Justin Thomas Enters Rocket Mortgage Classic Hoping To Boost Postseason Positioning

DETROIT (AP) — Justin Thomas may have skipped the Rocket Mortgage Classic once again if this was just another usual year in his career.

It hasn’t been.

The 2022 PGA Championship winner, who has 15 PGA Tour titles, has fallen out of the top 10 in the world ranking for the first time in almost six years.

Thomas is No. 66 on the FedEx Cup points list, putting him in jeopardy of failing to finish among the top 70 and earn a spot in the playoffs.

How much of a motviating factor was that for him to compete at the Detroit Golf Club, where the first round beings Thursday.

“Quite a bit, to be honest,” Thomas said. “I was outside the payoffs going into last week. About a month ago, I reached out to my team and I was like I think this could be a good add. And then the next month or so kind of took its place and it worked out that I needed to play here more than I thought.”
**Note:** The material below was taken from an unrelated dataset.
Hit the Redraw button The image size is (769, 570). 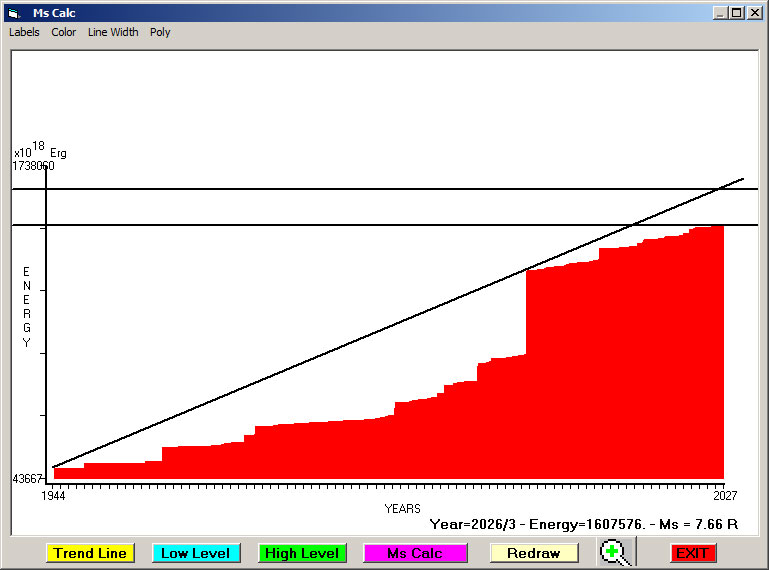534,553
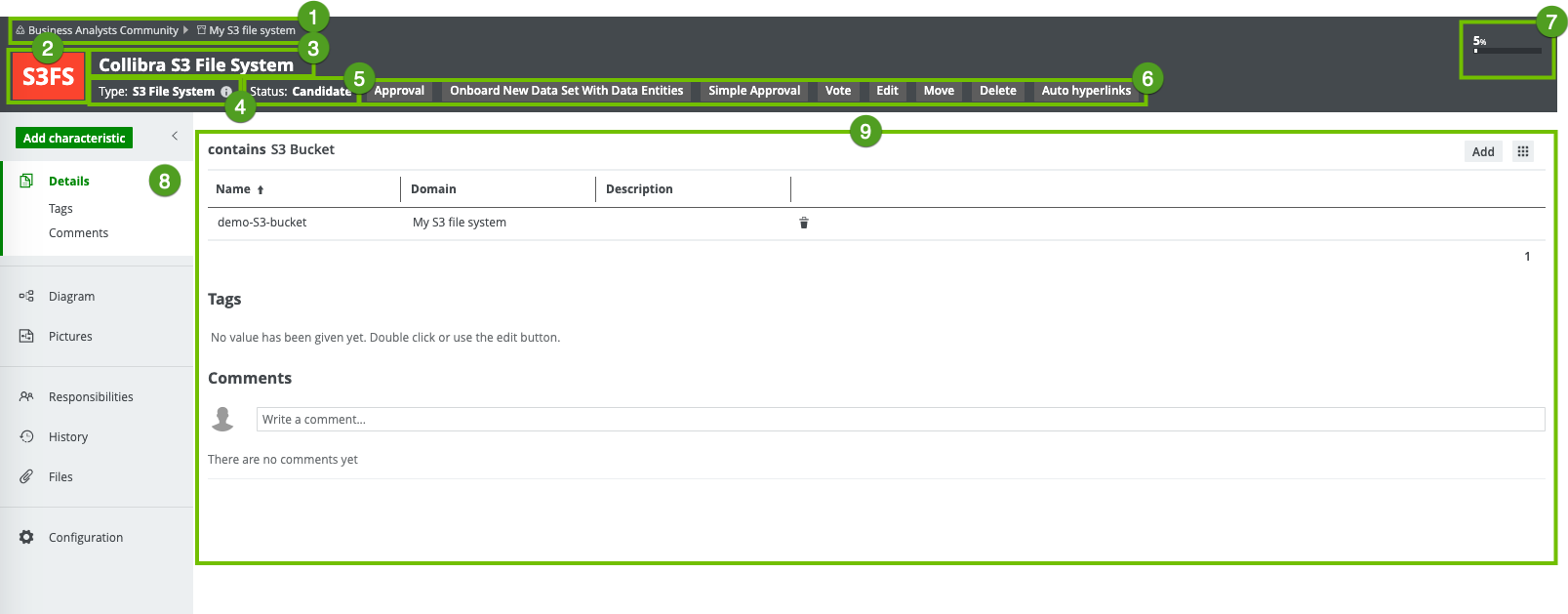Open Pictures in the sidebar

[x=70, y=337]

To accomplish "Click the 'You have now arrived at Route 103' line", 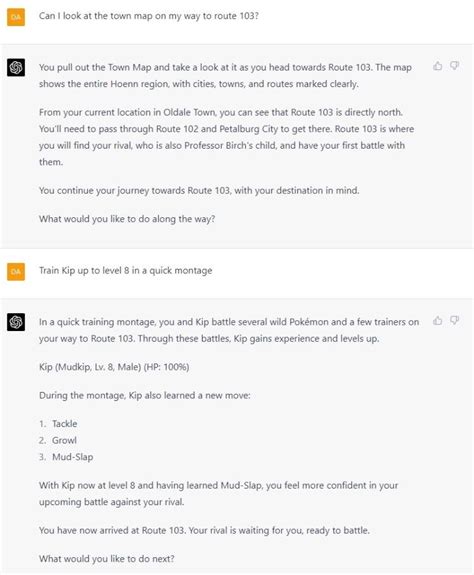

After missing the cut in consecutive tournaments at the U.S. Open and the Memorial, Thomas moved inside the top 70 with a ninth-place tie last week at the Travelers Championship in Connecticut. That was his first top-10 finish since March and just his third in 2023.

The 30-year-old Thomas isn’t the only one trying to improve his postseason positioning this week. The tournament’s fifth field includes just five of the world’s top 20 players, including ninth-ranked Max Homa, and some players potentially on the postseason bubble.

Collin Morikawa, who is No. 32 on the FedEx Cup list, Sungjae Im (No. 34) and Hideki Matsuyama (No. 52) are among the notable names hoping to play well and move closer to securing a spot in the playoffs.

Defending champion Tony Finau has six career wins on the PGA Tour — including four over the last year — and for the first time he’s returning to a golf course where he won a tittle.

“I don’t know if you call it nerves or excitement, but it’s new,” he said.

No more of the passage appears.